The expert explained why it is dangerous for health to sleep during takeoff

An expert explained why it is dangerous for health to sleep during takeoff

Sleeping during takeoff and landing can lead to health problems: pressure drops are dangerous for eardrums and can lead to lingering problems. This was told by British pharmacist Angela Chalmers in an interview with Express.

“Rapid changes in altitude affect the air pressure in the ear. This causes a vacuum in the Eustachian tubes, which makes the ears feel stuffy and sounds muffled. Try not to sleep during takeoff and landing as you won't be swallowing often and this can lead to clogged ears,” the expert explained.
According to Medlineplus, if the ears are left stuffed up, it can create a number of health problems. We are talking about dizziness, ear infections, damage to the eardrum and even nosebleeds and hearing loss. While staying awake during takeoff and landing, passengers can plug their ears to equalize air pressure on their eardrums.

“Swallowing or yawning opens the Eustachian tube and allows air to flow in or out of the middle ear, which helps equalize pressure on both sides of the eardrum. If the Eustachian tube is blocked, the air pressure in the middle ear is different from the pressure on the outer side of the eardrum,” the doctors said.

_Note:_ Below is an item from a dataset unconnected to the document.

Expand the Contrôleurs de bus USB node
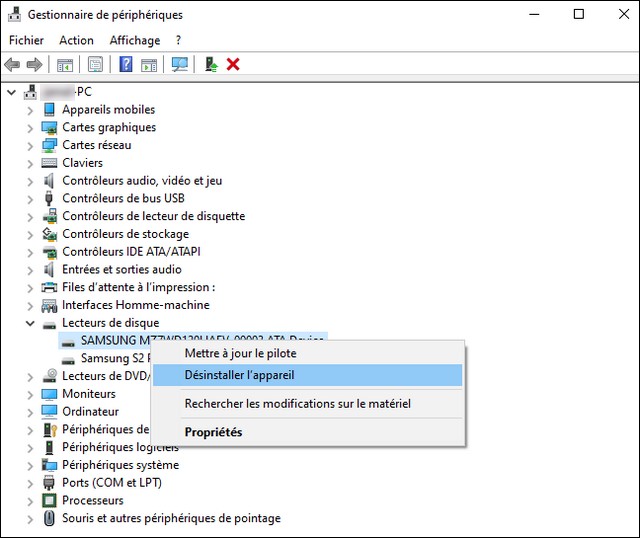This screenshot has width=640, height=538. point(30,198)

Among the prohibitions there is one – you should not lean against the window when you want to sleep during the flight. And there is a disgusting reason for this. According to crew member Lindia Ferguson, who has worked in airlines for 24 years, the surface near the window is the dirtiest part of the aircraft, as passengers regularly cough and sneeze with their faces turned in that direction.

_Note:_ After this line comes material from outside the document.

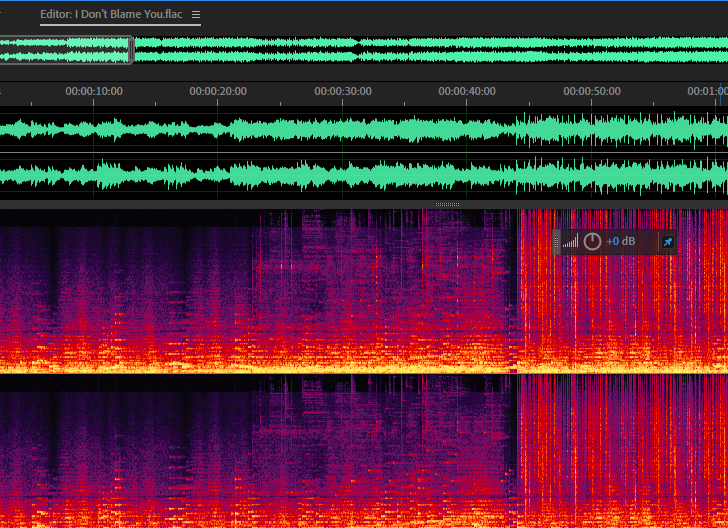Click the waveform/spectral divider grip
Screen dimensions: 728x528
[447, 204]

No one suffers from stuffy ears only tourists, but also airline employees. For example, Tom Tripp, a former aviation journalist and CEO of Boeing, once recounted a personal experience: “One day I was flying from Washington to Los Angeles with a very mild cold. I didn't have a fever and didn't feel particularly sick. However, my sinuses and inner ear had great difficulty equalizing the pressure on the descent to Los Angeles. In fact, one ear did not return to normal, and I almost cried from the excruciating pain when landing.